Ada dua tema lomba. Pertama, “Mahasiswa Bangkit dan Melawan Pembungkaman”. Para esais dalam tema ini, seperti sudah saya singgung, begitu “berisik” dan kerap “berteriak” dalam tulisannya. Pantas kita renungkan bersama: apakah dalam keadaan berteraik-teriak kita sanggup merenungkan sesuatu dengan khusyuk? Esai yang demikian, pada akhirnya akan menjadi deretan slogan, untuk tidak menyebutnya optimisme yang berlebihan. Tulisan berbeda disajikan oleh Salis Fahrudin dengan judul tulisan Hilang. Salis menarik dua peristiwa yang beberapa pekan silam heboh di media sosial, yaitu terkait keluhan Bre Redana menghadapi gempuran medai digital, untuk kemudian menariknya ke dalam pembahasan yang sederhana namun substantif. Sayang sekali tulisan tersebut tidak disangga dengan judul yang “kuat”.

Dua esai berikutnya yang menonjol adalah Kampus Ladang Demokrasi Antikritik karya Pebri Tuwanto dan Pertahankan Sikap Mahasiswamu!

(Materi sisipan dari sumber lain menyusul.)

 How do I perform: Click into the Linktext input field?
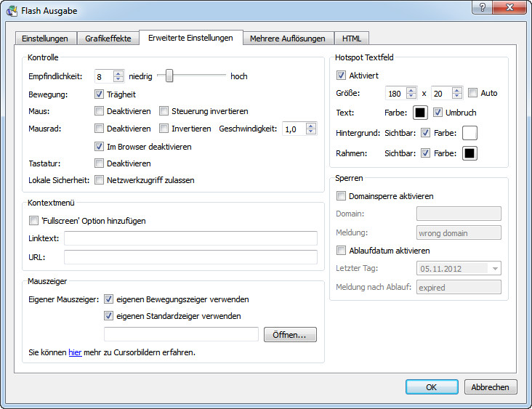(190, 238)
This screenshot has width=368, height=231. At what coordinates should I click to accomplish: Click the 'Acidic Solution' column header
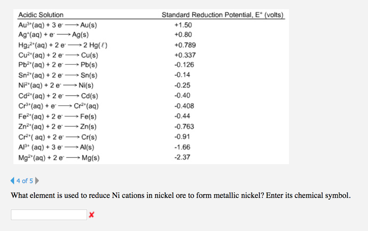(x=41, y=15)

Karya Defri Sofyan. Esai pertama kuat dan tajam dari sisi judul dan diperkuat dengan penjelasan yang runtut, dengan logika dan penjelasan yang tertata pula. Pebri Tuwanto merunut hal mendasar yang menyebabkan terjadinya represi dari kampus. Di akhir tulisan, ia memberi kritik tajam terhadap sistem birokrasi kampus yang berjasa melahirkan “jambret-jambret”. Esai ini akan semakin bernas bila disampaikan pula faktor dari “dalam”, yaitu dari pihak mahasiswa: semacam otokritik. Esai kedua, justru lebih mendakik, terutama bagaimana ia mengisahkan birokrasi yang terjadi di dalam kampus. Meski menggunakan judul yang keras, di akhir tulisan Defri Sofyan mengajukan sejumlah otokritik yang berpangkal pada persatuan mahasiswa. Kedua esai ini, dibanding esai yang lain, termasuk yang paling bisa dibaca sebagai sebuah tulisan—bukan sebagai sebuah debat atau pidato.

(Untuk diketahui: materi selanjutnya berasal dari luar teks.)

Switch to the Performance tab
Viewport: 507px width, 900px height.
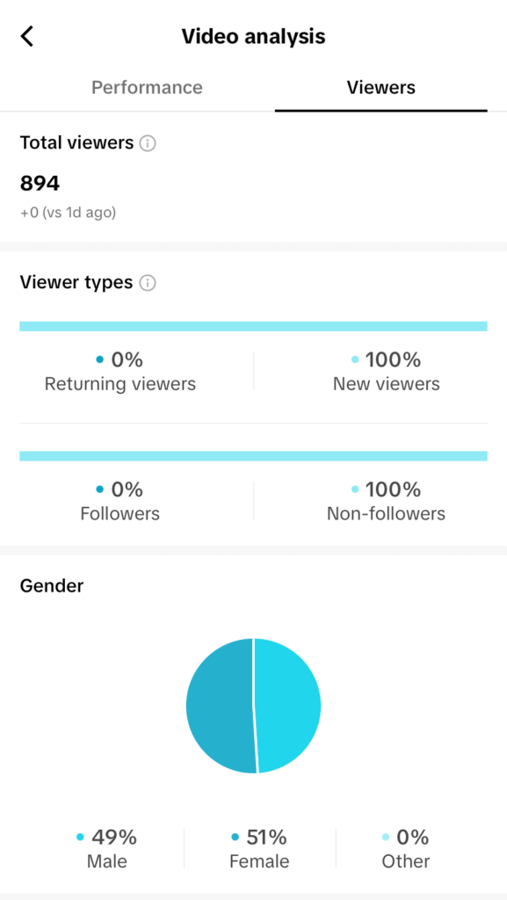point(147,87)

Tema lomba yang kedua adalah “Eksistensi Pasar Tradisional”. Ada tiga esai yang memiliki kelebihan. Pertama, esai Kemahalan yang Diterima vs Harga yang Terus Ditawar karya Nasrul Muhammad Rizal. Esai yang reflektif, sederhana, namun sangat substantif. Nasrul memberi kritik bukan pada sudut pandang pasar melainkan lebih kepada bagaimana mentalitas manusia Indonesia melihat dan memperlakukan renik-renik dalam sebuah objek besar bernama “pasar”. Kedua, Revolusi Pasar Tradisional karya Reni Dwi Anggraini. Meski memasang judul yang terkesan bombastis dan klise—hal yang banyak dilakukan oleh para penulis dalam lomba ini—esai ini berbeda karena mengutip puisi sebagai analogi pengisahan. Reni kemudian mengajak pembaca untuk menengok kembali bagaimana pasar dalam perspektif kejawaan—hal yang tidak dikerjakan oleh penulis lain. Tulisan Reni lemah dalam kaidah penulisan. Esai ketiga Pasar Tradisional, Mengapa Ditinggalkan? karya Ayu Dyah Hapsari nyaris begitu tertata dalam penyajiannya. Saya memberi penghargaan lebih kepada penulis yang sanggup menyajikan tulisan dengan bermartabat. Kesalahan hanya satu-dua. Ayu menyorot keseriusan pemerintah dalam mengelola pasar.

Esai-esai yang saya pilih tersebut masih memungkinkan untuk menjadi perdebatan. Namun, tentu saja, setelah perlombaan ini selesai. Karena sangat memungkinkan, pembaca memiliki perspektif dan penilaian lain. Sekian.